Word and element location entries:
============================================================

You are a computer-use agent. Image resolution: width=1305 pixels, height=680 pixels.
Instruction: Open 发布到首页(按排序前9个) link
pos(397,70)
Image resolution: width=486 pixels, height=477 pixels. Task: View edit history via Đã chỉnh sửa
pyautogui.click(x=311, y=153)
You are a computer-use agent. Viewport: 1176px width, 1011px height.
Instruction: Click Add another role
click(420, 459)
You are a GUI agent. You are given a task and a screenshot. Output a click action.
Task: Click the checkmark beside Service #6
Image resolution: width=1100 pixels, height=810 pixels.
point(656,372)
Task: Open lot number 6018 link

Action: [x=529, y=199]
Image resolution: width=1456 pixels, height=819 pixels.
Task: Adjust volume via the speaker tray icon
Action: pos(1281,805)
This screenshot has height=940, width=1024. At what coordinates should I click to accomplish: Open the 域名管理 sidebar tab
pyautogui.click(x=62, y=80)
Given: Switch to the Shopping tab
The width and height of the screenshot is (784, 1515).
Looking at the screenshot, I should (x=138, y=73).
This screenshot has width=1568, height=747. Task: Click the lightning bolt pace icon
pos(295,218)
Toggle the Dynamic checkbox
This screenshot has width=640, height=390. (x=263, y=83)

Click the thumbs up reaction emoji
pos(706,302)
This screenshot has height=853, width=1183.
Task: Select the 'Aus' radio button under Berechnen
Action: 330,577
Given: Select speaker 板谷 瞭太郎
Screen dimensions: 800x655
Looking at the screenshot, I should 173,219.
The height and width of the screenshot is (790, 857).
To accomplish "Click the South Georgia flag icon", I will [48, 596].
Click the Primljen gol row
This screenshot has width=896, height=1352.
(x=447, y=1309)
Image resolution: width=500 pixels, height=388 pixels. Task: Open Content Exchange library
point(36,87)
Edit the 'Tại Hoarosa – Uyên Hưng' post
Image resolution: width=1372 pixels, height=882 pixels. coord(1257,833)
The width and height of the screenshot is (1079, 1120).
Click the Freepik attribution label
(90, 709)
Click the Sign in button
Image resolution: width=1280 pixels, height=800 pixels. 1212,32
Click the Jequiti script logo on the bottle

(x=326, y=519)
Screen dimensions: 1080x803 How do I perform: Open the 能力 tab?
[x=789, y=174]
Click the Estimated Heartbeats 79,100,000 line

============================================================

#### Work to complete
Retype the entries unchanged, starting at the line that contains "The width and height of the screenshot is (1079, 1120)." and ending with the final line of the entries.

#### Output of the exercise
The width and height of the screenshot is (1079, 1120).
Click the Freepik attribution label
(90, 709)
Click the Sign in button
Image resolution: width=1280 pixels, height=800 pixels. 1212,32
Click the Jequiti script logo on the bottle

(x=326, y=519)
Screen dimensions: 1080x803 How do I perform: Open the 能力 tab?
[x=789, y=174]
Click the Estimated Heartbeats 79,100,000 line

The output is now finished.